### Work required
Please update the items below so that each "sidebar" becomes "side panel" with nothing else changed. Leave the pictures out of your answer.

### Item position entries
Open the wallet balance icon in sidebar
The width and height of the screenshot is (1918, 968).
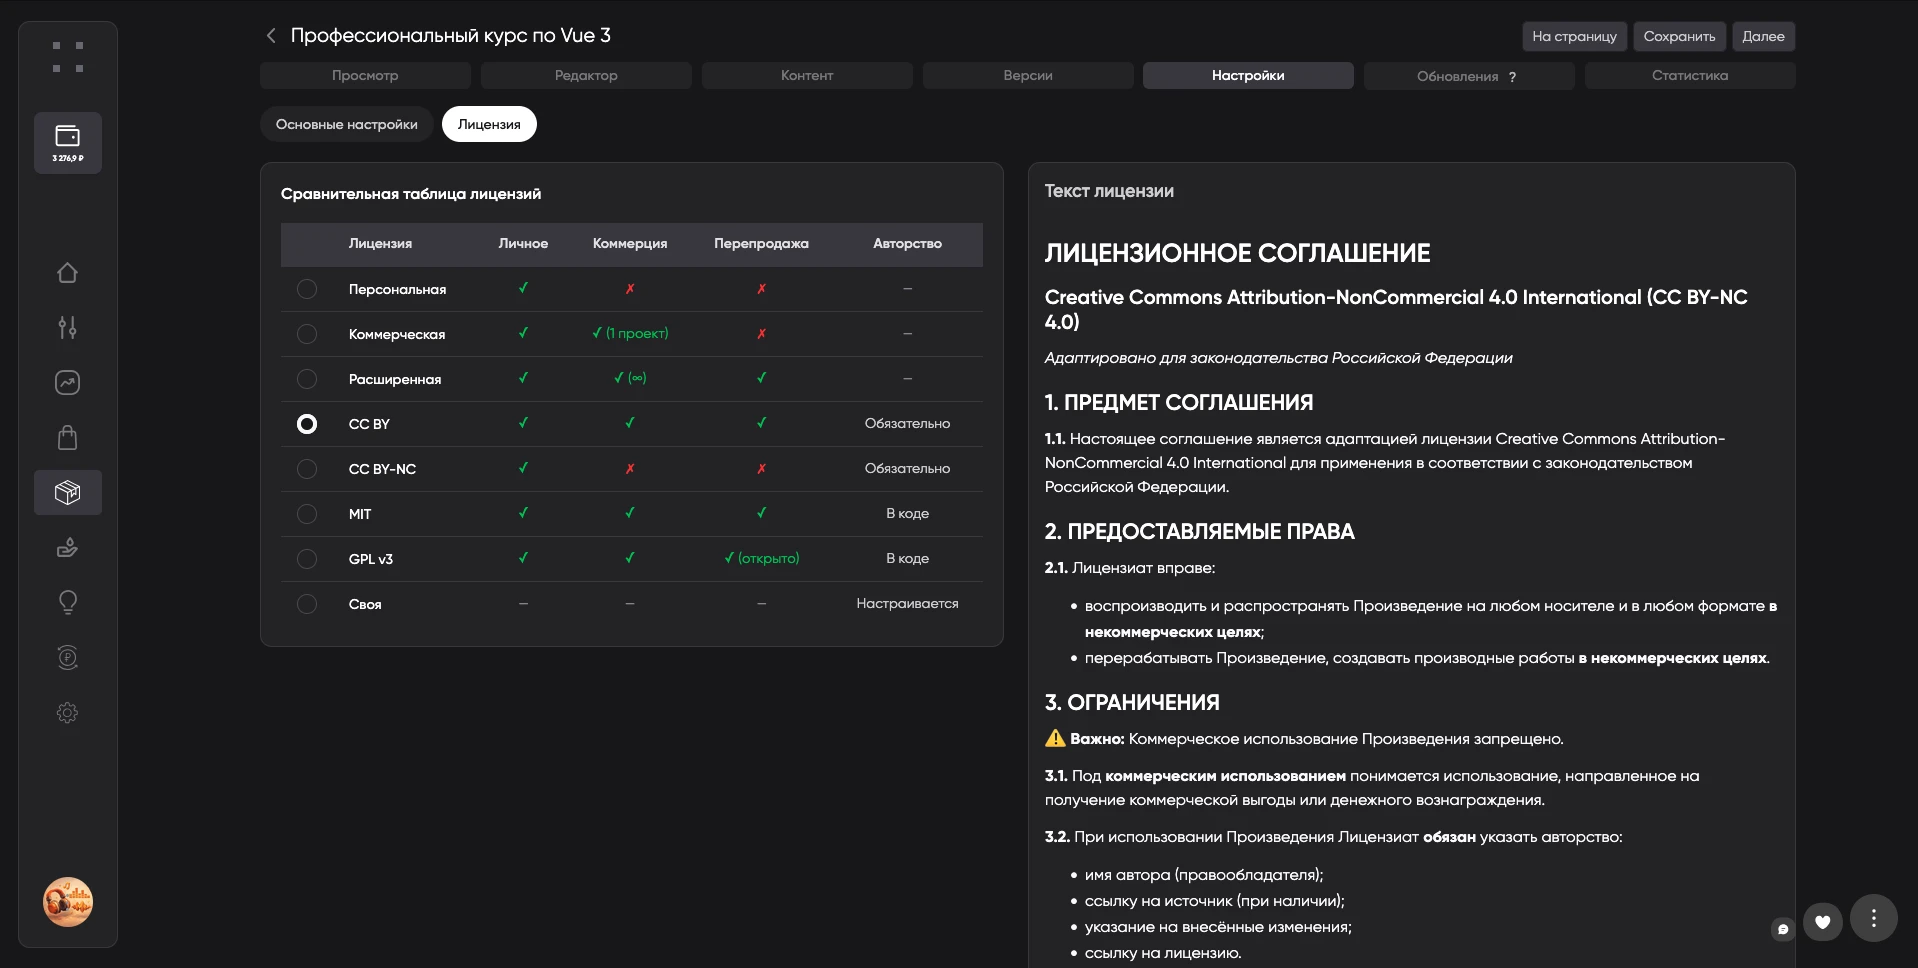[67, 142]

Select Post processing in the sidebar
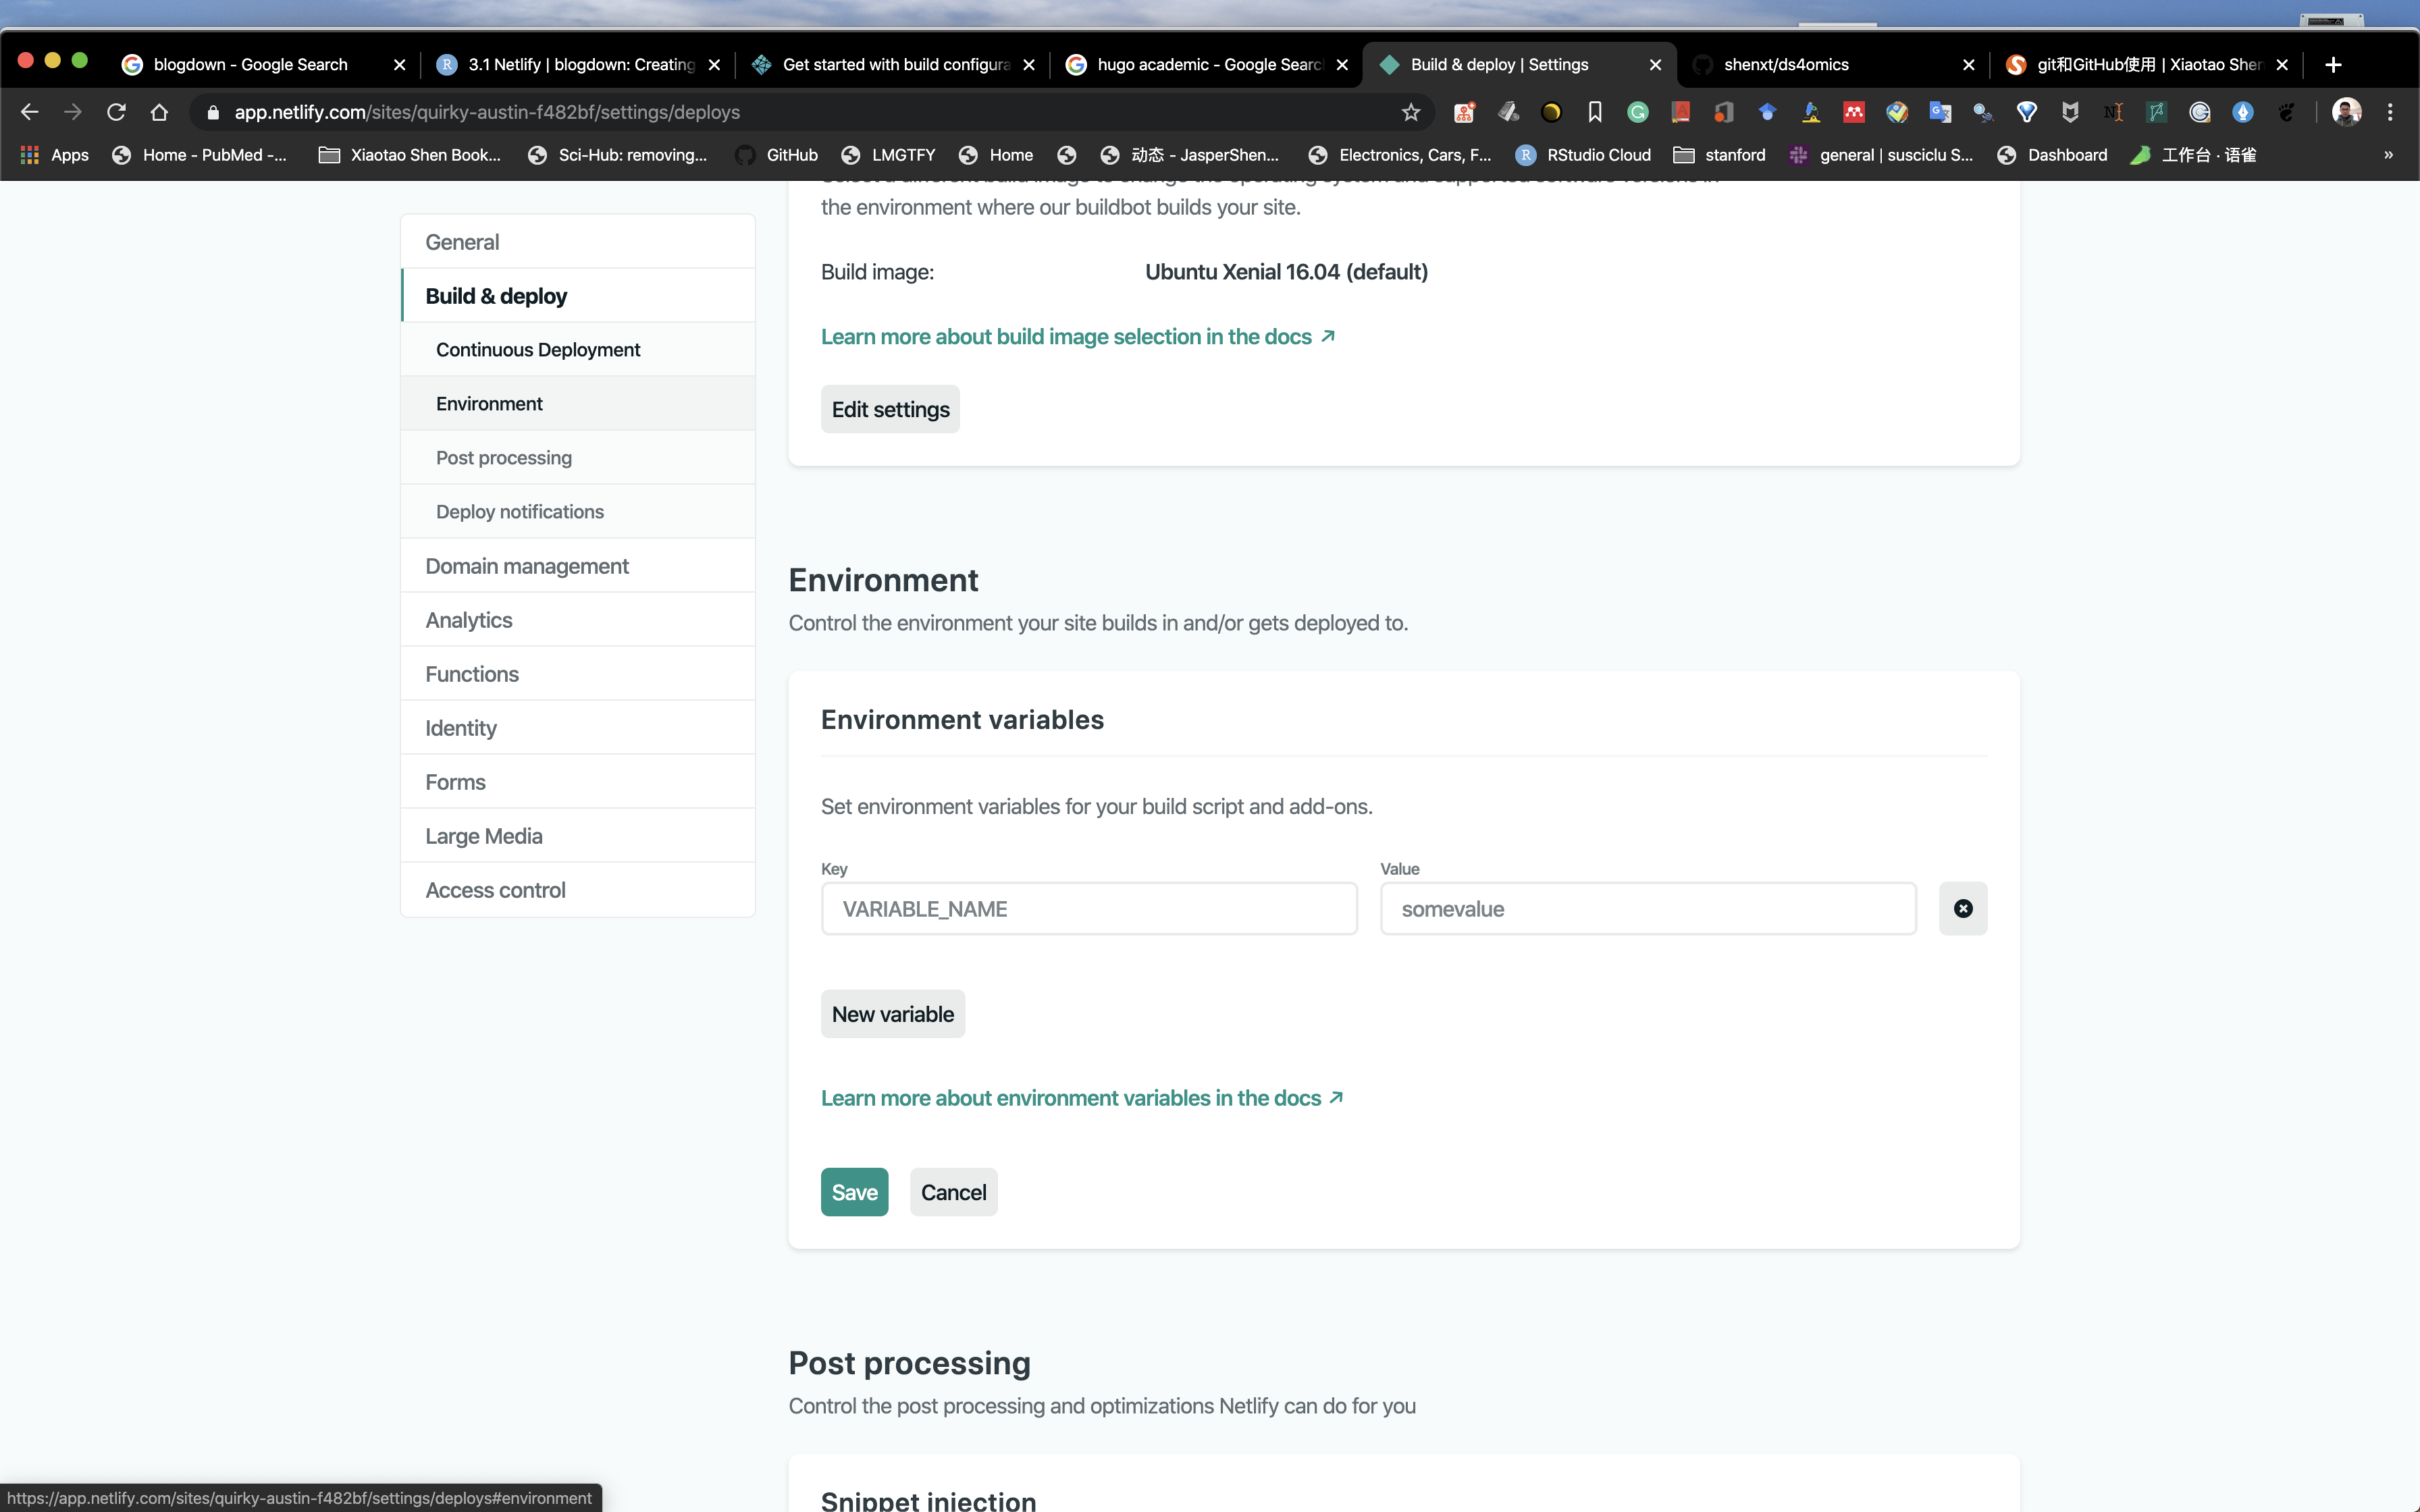tap(503, 457)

### Output of the task
Open the wallet balance icon in side panel
The width and height of the screenshot is (1918, 968).
[67, 142]

Select Post processing in the side panel
tap(503, 457)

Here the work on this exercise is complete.